The breadth of this content-based restriction of speech imposes an especially heavy burden on the Government to explain why a less restrictive provision would not be as effective as the CDA. It has not done so....Particularly in the light of the absence of any detailed findings by the Congress, or even hearings addressing the special problems of the CDA, we are persuaded that the CDA is not narrowly tailored if that requirement has any meaning at all.....

We agree with the District Court's conclusion that the CDA places an unacceptably heavy burden on protected speech, and that the defenses do not constitute the sort of "narrow tailoring" that will save an otherwise patently invalid unconstitutional provision. In Sable we remarked that the speech restriction at issue there amounted to "'burning the house to roast the pig.'" The CDA, casting a far darker shadow over free speech, threatens to torch a large segment of the Internet community....

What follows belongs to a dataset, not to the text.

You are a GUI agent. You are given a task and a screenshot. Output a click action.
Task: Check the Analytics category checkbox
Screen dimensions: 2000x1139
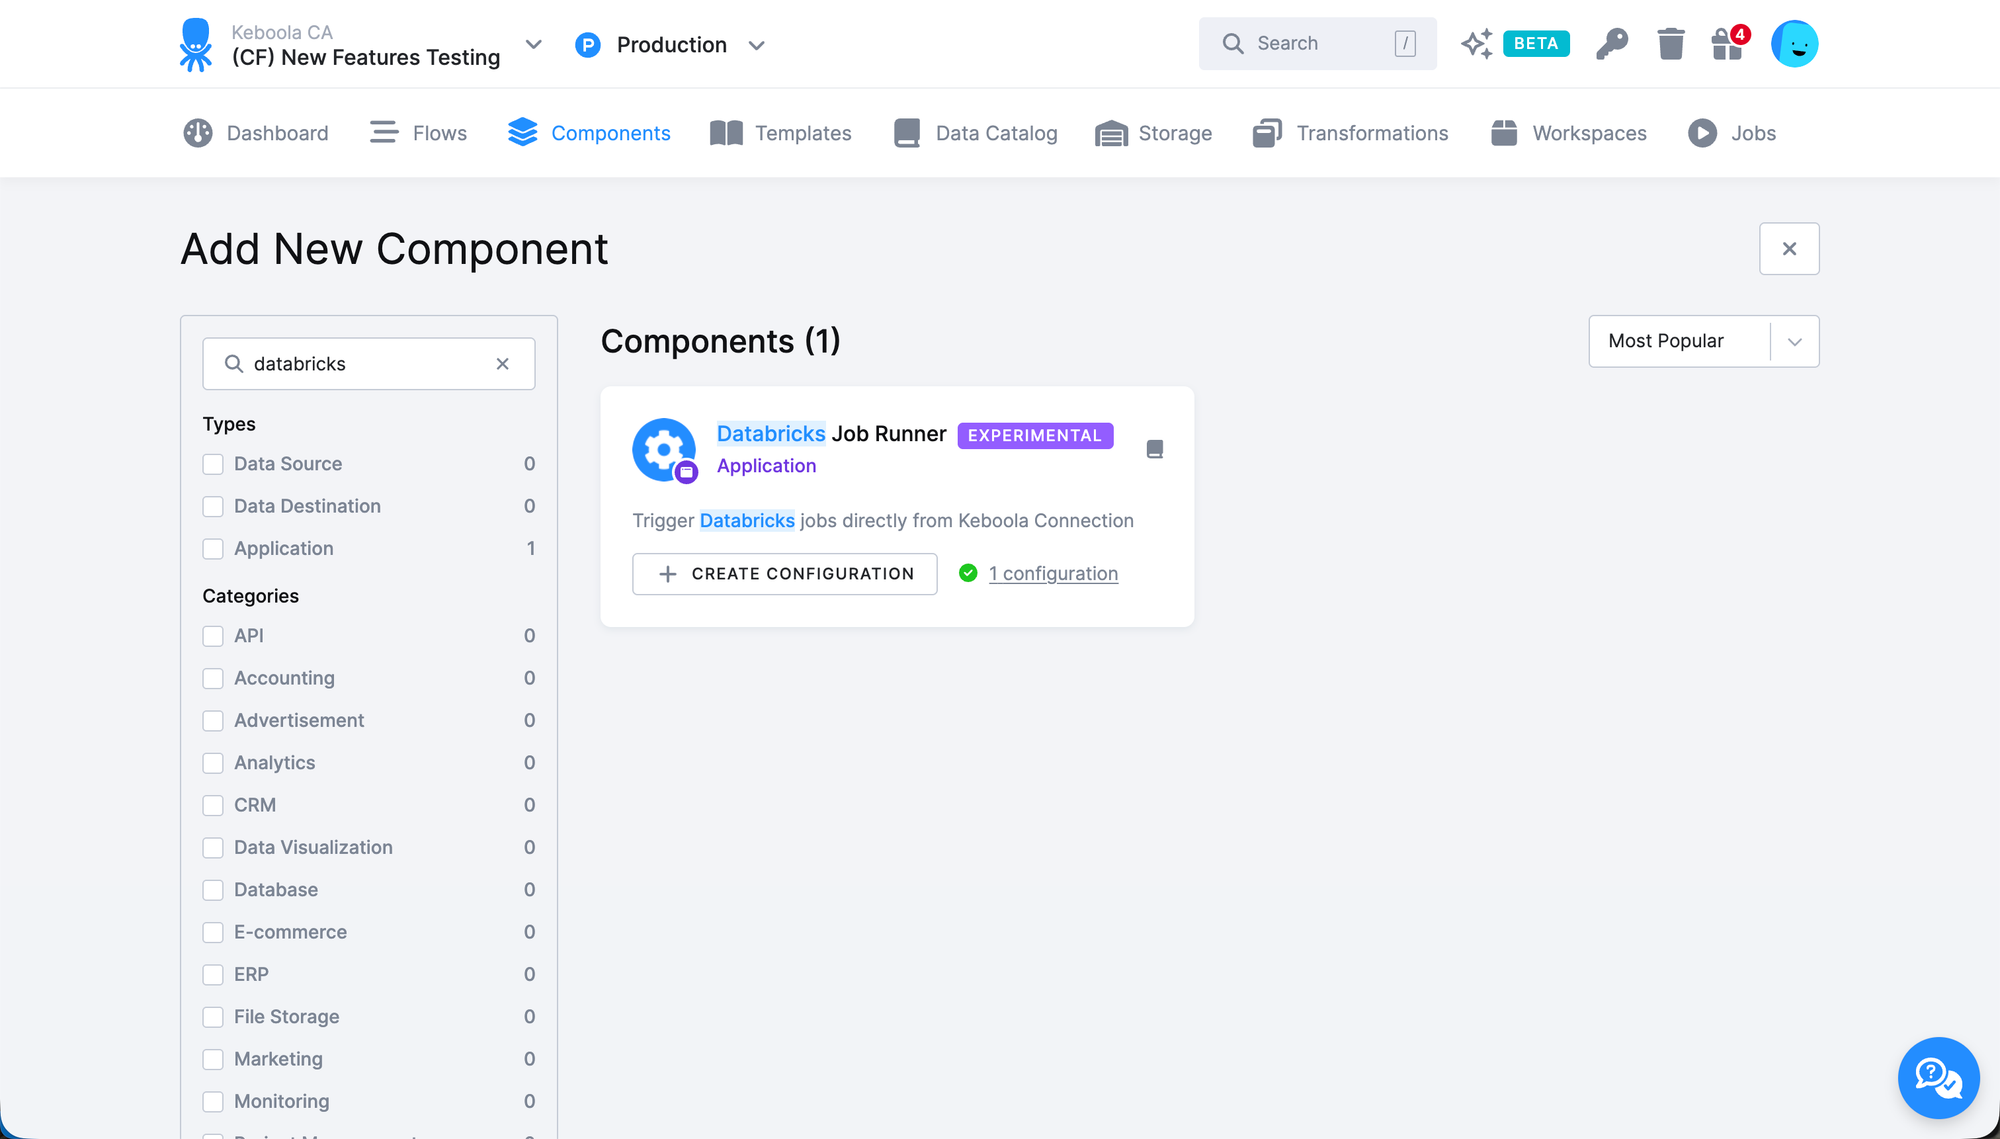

JUSTICE O'CONNOR, with whom THE CHIEF JUSTICE joins, concurring in the judgment in part and dissenting in part.

I write separately to explain why I view the Communications Decency Act of 1996 (CDA) as little more than an attempt by Congress to create "adult zones" on the Internet. Our precedent indicates that the creation of such zones can be constitutionally sound. Despite the soundness of its purpose, however, portions of the CDA are unconstitutional because they stray from the blueprint our prior cases have developed for constructing a "zoning law" that passes constitutional muster....

Thus, the constitutionality of the CDA as a zoning law hinges on the extent to which it substantially interferes with the First Amendment rights of adults. Because the rights of adults are infringed only by the "display" provision and by the "indecency transmission" and "specific person" provisions as applied to communications involving more than one adult, I would invalidate the CDA only to that extent. Insofar as the "indecency transmission" and "specific person" provisions prohibit the use of indecent speech in communications between an adult and one or more minors, however, they can and should be sustained. The Court reaches a contrary conclusion, and from that holding that I respectfully dissent.